** DATA SUPPLIED follows **
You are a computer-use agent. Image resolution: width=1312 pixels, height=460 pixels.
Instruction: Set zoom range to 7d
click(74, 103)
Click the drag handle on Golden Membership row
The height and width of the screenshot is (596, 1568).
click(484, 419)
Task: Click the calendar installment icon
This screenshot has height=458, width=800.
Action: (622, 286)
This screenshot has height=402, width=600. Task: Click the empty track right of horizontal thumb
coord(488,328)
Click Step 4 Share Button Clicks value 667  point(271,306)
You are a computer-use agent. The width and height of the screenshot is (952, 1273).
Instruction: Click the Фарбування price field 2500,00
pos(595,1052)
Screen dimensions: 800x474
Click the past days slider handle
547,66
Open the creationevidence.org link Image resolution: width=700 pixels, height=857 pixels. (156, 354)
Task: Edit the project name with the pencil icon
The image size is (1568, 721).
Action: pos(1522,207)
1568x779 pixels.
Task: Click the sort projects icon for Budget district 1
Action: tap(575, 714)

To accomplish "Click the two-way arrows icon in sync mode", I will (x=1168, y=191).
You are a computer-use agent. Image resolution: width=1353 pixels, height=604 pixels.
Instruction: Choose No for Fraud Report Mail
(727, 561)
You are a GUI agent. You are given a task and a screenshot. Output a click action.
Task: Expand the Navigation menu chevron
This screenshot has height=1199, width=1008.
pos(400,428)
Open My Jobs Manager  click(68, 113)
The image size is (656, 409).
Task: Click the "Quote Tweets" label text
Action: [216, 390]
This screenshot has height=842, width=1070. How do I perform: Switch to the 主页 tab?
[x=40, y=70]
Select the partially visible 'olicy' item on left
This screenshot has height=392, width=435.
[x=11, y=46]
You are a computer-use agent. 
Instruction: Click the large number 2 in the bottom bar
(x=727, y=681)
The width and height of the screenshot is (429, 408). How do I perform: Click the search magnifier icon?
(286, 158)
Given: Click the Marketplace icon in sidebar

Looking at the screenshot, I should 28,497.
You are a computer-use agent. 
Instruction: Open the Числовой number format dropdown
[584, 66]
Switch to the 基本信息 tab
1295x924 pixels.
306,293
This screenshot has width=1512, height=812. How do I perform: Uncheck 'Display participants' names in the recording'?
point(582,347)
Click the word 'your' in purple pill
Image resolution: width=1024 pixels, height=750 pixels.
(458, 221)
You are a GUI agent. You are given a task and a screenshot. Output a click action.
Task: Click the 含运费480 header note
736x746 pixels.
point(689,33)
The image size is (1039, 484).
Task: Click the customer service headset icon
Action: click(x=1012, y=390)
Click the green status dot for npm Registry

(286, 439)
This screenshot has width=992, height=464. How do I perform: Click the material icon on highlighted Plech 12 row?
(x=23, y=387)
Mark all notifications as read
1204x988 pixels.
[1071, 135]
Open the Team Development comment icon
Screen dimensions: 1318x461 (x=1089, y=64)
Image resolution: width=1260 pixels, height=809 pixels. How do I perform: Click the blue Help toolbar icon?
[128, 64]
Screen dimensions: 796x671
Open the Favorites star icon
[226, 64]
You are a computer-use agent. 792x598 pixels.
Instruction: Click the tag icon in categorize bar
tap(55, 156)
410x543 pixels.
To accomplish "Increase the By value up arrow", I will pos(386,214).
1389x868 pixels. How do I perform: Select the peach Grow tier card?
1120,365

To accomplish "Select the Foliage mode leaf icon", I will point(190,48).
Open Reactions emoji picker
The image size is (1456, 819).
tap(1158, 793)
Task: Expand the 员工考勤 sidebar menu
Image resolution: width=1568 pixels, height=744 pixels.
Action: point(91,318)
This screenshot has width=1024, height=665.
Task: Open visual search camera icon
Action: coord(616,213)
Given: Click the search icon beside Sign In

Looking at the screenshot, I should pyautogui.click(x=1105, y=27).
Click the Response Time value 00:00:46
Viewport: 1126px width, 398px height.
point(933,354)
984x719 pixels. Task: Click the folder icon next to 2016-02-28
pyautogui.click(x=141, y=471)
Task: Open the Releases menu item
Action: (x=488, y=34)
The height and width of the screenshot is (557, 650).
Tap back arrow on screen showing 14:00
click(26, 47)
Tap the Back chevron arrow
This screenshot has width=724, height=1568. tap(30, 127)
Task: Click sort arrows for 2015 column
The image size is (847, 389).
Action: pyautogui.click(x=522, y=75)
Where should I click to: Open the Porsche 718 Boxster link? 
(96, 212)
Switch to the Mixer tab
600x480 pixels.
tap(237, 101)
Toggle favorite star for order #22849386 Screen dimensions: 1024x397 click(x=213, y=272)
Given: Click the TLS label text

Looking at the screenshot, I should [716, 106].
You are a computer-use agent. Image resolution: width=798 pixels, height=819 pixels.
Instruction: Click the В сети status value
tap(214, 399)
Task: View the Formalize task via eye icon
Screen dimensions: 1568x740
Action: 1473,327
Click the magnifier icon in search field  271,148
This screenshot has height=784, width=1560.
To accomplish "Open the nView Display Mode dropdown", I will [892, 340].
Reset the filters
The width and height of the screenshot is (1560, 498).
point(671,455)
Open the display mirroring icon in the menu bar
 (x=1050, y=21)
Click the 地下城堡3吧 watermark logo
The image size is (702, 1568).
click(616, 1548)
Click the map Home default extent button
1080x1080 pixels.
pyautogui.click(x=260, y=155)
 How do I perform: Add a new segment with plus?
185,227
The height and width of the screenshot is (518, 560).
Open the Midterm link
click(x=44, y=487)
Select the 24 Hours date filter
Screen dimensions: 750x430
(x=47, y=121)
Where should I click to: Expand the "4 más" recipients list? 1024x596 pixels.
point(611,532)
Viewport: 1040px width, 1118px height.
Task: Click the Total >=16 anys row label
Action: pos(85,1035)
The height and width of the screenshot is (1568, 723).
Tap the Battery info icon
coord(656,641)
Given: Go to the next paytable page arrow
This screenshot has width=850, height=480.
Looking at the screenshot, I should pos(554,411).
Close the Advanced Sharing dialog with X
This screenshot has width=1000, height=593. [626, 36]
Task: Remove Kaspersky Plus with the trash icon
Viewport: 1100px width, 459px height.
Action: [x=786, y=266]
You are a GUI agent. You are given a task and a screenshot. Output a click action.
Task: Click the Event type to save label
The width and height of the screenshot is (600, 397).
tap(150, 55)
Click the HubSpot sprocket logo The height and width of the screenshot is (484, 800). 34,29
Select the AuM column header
** End of DATA SUPPLIED **
▶ _WHAT YOU HAVE TO DO_: Make a faithful copy of every record above.

▶ _WRITTEN SOLUTION_:
You are a computer-use agent. Image resolution: width=1312 pixels, height=460 pixels.
Instruction: Set zoom range to 7d
click(74, 103)
Click the drag handle on Golden Membership row
The height and width of the screenshot is (596, 1568).
click(484, 419)
Task: Click the calendar installment icon
This screenshot has height=458, width=800.
Action: (622, 286)
This screenshot has height=402, width=600. Task: Click the empty track right of horizontal thumb
coord(488,328)
Click Step 4 Share Button Clicks value 667  point(271,306)
You are a computer-use agent. The width and height of the screenshot is (952, 1273).
Instruction: Click the Фарбування price field 2500,00
pos(595,1052)
Screen dimensions: 800x474
Click the past days slider handle
547,66
Open the creationevidence.org link Image resolution: width=700 pixels, height=857 pixels. (156, 354)
Task: Edit the project name with the pencil icon
The image size is (1568, 721).
Action: pos(1522,207)
1568x779 pixels.
Task: Click the sort projects icon for Budget district 1
Action: tap(575, 714)

To accomplish "Click the two-way arrows icon in sync mode", I will (x=1168, y=191).
You are a computer-use agent. Image resolution: width=1353 pixels, height=604 pixels.
Instruction: Choose No for Fraud Report Mail
(727, 561)
You are a GUI agent. You are given a task and a screenshot. Output a click action.
Task: Expand the Navigation menu chevron
This screenshot has height=1199, width=1008.
pos(400,428)
Open My Jobs Manager  click(68, 113)
The image size is (656, 409).
Task: Click the "Quote Tweets" label text
Action: [216, 390]
This screenshot has height=842, width=1070. How do I perform: Switch to the 主页 tab?
[x=40, y=70]
Select the partially visible 'olicy' item on left
This screenshot has height=392, width=435.
[x=11, y=46]
You are a computer-use agent. 
Instruction: Click the large number 2 in the bottom bar
(x=727, y=681)
The width and height of the screenshot is (429, 408). How do I perform: Click the search magnifier icon?
(286, 158)
Given: Click the Marketplace icon in sidebar

Looking at the screenshot, I should 28,497.
You are a computer-use agent. 
Instruction: Open the Числовой number format dropdown
[584, 66]
Switch to the 基本信息 tab
1295x924 pixels.
306,293
This screenshot has width=1512, height=812. How do I perform: Uncheck 'Display participants' names in the recording'?
point(582,347)
Click the word 'your' in purple pill
Image resolution: width=1024 pixels, height=750 pixels.
(458, 221)
You are a GUI agent. You are given a task and a screenshot. Output a click action.
Task: Click the 含运费480 header note
736x746 pixels.
point(689,33)
The image size is (1039, 484).
Task: Click the customer service headset icon
Action: click(x=1012, y=390)
Click the green status dot for npm Registry

(286, 439)
This screenshot has width=992, height=464. How do I perform: Click the material icon on highlighted Plech 12 row?
(x=23, y=387)
Mark all notifications as read
1204x988 pixels.
[1071, 135]
Open the Team Development comment icon
Screen dimensions: 1318x461 (x=1089, y=64)
Image resolution: width=1260 pixels, height=809 pixels. How do I perform: Click the blue Help toolbar icon?
[128, 64]
Screen dimensions: 796x671
Open the Favorites star icon
[226, 64]
You are a computer-use agent. 792x598 pixels.
Instruction: Click the tag icon in categorize bar
tap(55, 156)
410x543 pixels.
To accomplish "Increase the By value up arrow", I will pos(386,214).
1389x868 pixels. How do I perform: Select the peach Grow tier card?
1120,365

To accomplish "Select the Foliage mode leaf icon", I will point(190,48).
Open Reactions emoji picker
The image size is (1456, 819).
tap(1158, 793)
Task: Expand the 员工考勤 sidebar menu
Image resolution: width=1568 pixels, height=744 pixels.
Action: point(91,318)
This screenshot has width=1024, height=665.
Task: Open visual search camera icon
Action: coord(616,213)
Given: Click the search icon beside Sign In

Looking at the screenshot, I should pyautogui.click(x=1105, y=27).
Click the Response Time value 00:00:46
Viewport: 1126px width, 398px height.
point(933,354)
984x719 pixels. Task: Click the folder icon next to 2016-02-28
pyautogui.click(x=141, y=471)
Task: Open the Releases menu item
Action: (x=488, y=34)
The height and width of the screenshot is (557, 650).
Tap back arrow on screen showing 14:00
click(26, 47)
Tap the Back chevron arrow
This screenshot has width=724, height=1568. tap(30, 127)
Task: Click sort arrows for 2015 column
The image size is (847, 389).
Action: pyautogui.click(x=522, y=75)
Where should I click to: Open the Porsche 718 Boxster link? 
(96, 212)
Switch to the Mixer tab
600x480 pixels.
tap(237, 101)
Toggle favorite star for order #22849386 Screen dimensions: 1024x397 click(x=213, y=272)
Given: Click the TLS label text

Looking at the screenshot, I should [716, 106].
You are a computer-use agent. Image resolution: width=798 pixels, height=819 pixels.
Instruction: Click the В сети status value
tap(214, 399)
Task: View the Formalize task via eye icon
Screen dimensions: 1568x740
Action: 1473,327
Click the magnifier icon in search field  271,148
This screenshot has height=784, width=1560.
To accomplish "Open the nView Display Mode dropdown", I will [892, 340].
Reset the filters
The width and height of the screenshot is (1560, 498).
point(671,455)
Open the display mirroring icon in the menu bar
 (x=1050, y=21)
Click the 地下城堡3吧 watermark logo
The image size is (702, 1568).
click(616, 1548)
Click the map Home default extent button
1080x1080 pixels.
pyautogui.click(x=260, y=155)
 How do I perform: Add a new segment with plus?
185,227
The height and width of the screenshot is (518, 560).
Open the Midterm link
click(x=44, y=487)
Select the 24 Hours date filter
Screen dimensions: 750x430
(x=47, y=121)
Where should I click to: Expand the "4 más" recipients list? 1024x596 pixels.
point(611,532)
Viewport: 1040px width, 1118px height.
Task: Click the Total >=16 anys row label
Action: pos(85,1035)
The height and width of the screenshot is (1568, 723).
Tap the Battery info icon
coord(656,641)
Given: Go to the next paytable page arrow
This screenshot has width=850, height=480.
Looking at the screenshot, I should pos(554,411).
Close the Advanced Sharing dialog with X
This screenshot has width=1000, height=593. [626, 36]
Task: Remove Kaspersky Plus with the trash icon
Viewport: 1100px width, 459px height.
Action: [x=786, y=266]
You are a GUI agent. You are given a task and a screenshot. Output a click action.
Task: Click the Event type to save label
The width and height of the screenshot is (600, 397).
tap(150, 55)
Click the HubSpot sprocket logo The height and width of the screenshot is (484, 800). 34,29
Select the AuM column header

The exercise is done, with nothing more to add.